MANHATTAN BEACH, Calif. – KTLA viewer June Emerson made a startling discovery while reviewing the photos she took last week during a visit to Manhattan Beach near Los Angeles
One startling image places her 12-year-old son Quinn and his friend directly in front of a breaking wave. Behind them, and to the left, appears to be a rather sizable shark or dolphin swimming in the waters near them.
“It was quite a shock to see,” Emerson told WTVR affiliate KTLA. “Many local surfers and lifeguards have seen this and believe it to be a shark.”
Emerson said she told her children it was a dolphin, “as we live at the beach and are in the waters here almost daily.”
Sightings of great white sharks are not uncommon near Manhattan Beach, however beach officials told KTLA there have been more reported shark sightings this year than they can recall in recent memory.
Officials were unable to confirm if the increase in sightings is due to an increase in shark populations or if iPhones, GoPros and the internet are making it easier to capture shark encounters.
An expert said Monday that it was a dolphin, not a shark.

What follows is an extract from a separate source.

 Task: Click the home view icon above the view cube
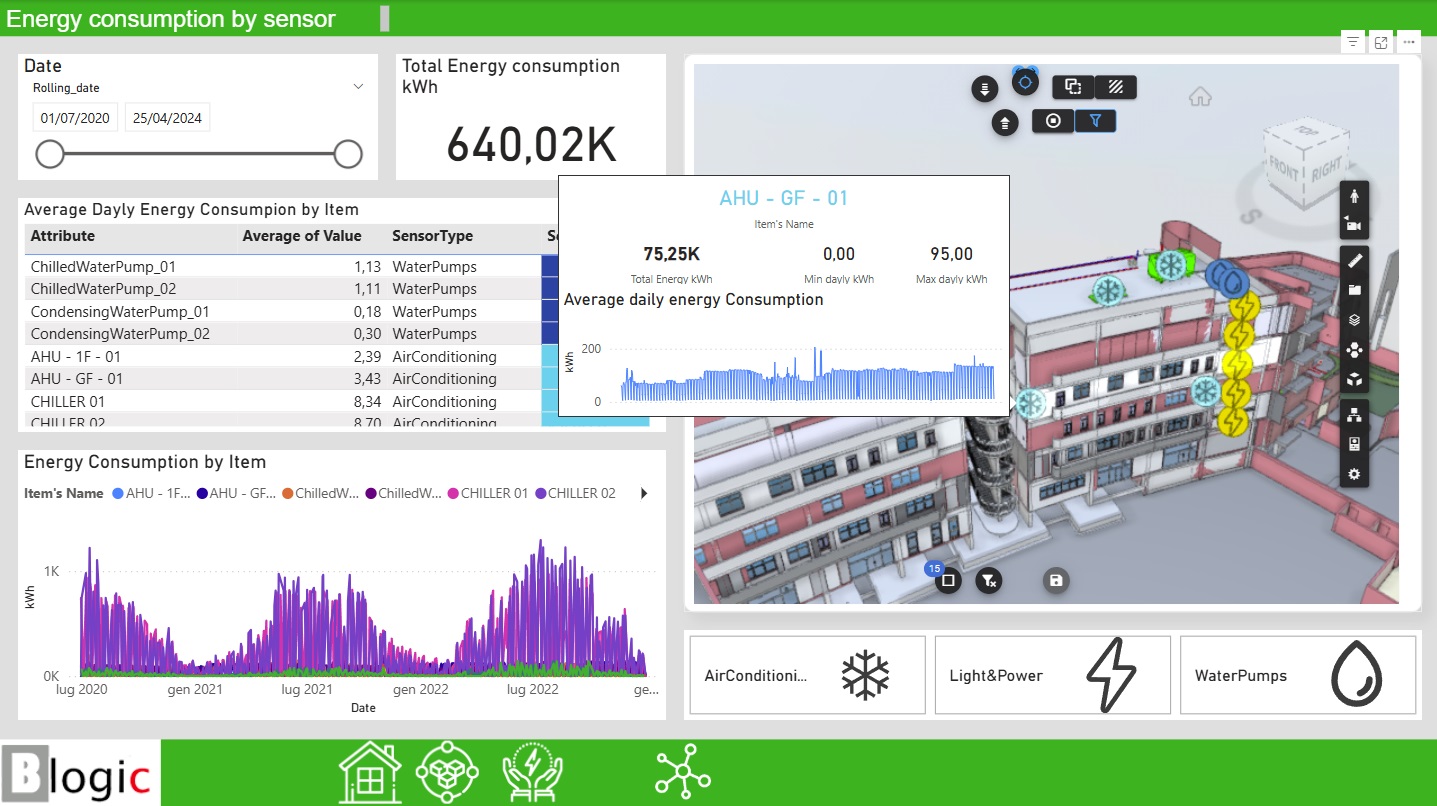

“This is not a #shark photobombing kids. This is a dolphin,” David “Whysharksmatter” Shiffman tweeted Monday after seeing the reports. Shiffman, a recognized expert on great white sharks, noted in a Facebook posting that “the tail is flat,” like a dolphin and unlike a shark.
Emerson told CNN that it wasn’t until on the way home from the beach that her son spotted the creature in one of the photos she took that afternoon.
She remembers seeing dolphins in the water, but no sharks. Emerson told her son that it was a dolphin so as not to scare him away from the beach where they often swim.
There are plenty of great white sharks in the southern California surf, but they pose no danger to beachgoers, according to Randy Hamilton, a shark expert with California’s Monterey Bay Aquarium.
“I just go back to the last 50 years on how many great white sharks have actually caused a death in southern California,” Hamilton said. “I only know of one incident where someone got a nip on the foot.”
The great whites around southern California are juveniles, also known as “young of the year.” At less than 18 months old, they only eat fish, Hamilton said. When the sharks approach adulthood, they relocate to the cooler waters near San Francisco where they change their diets to mammals — sea lions and seals, he said.
CNN’s Stella Chan contributed to this report.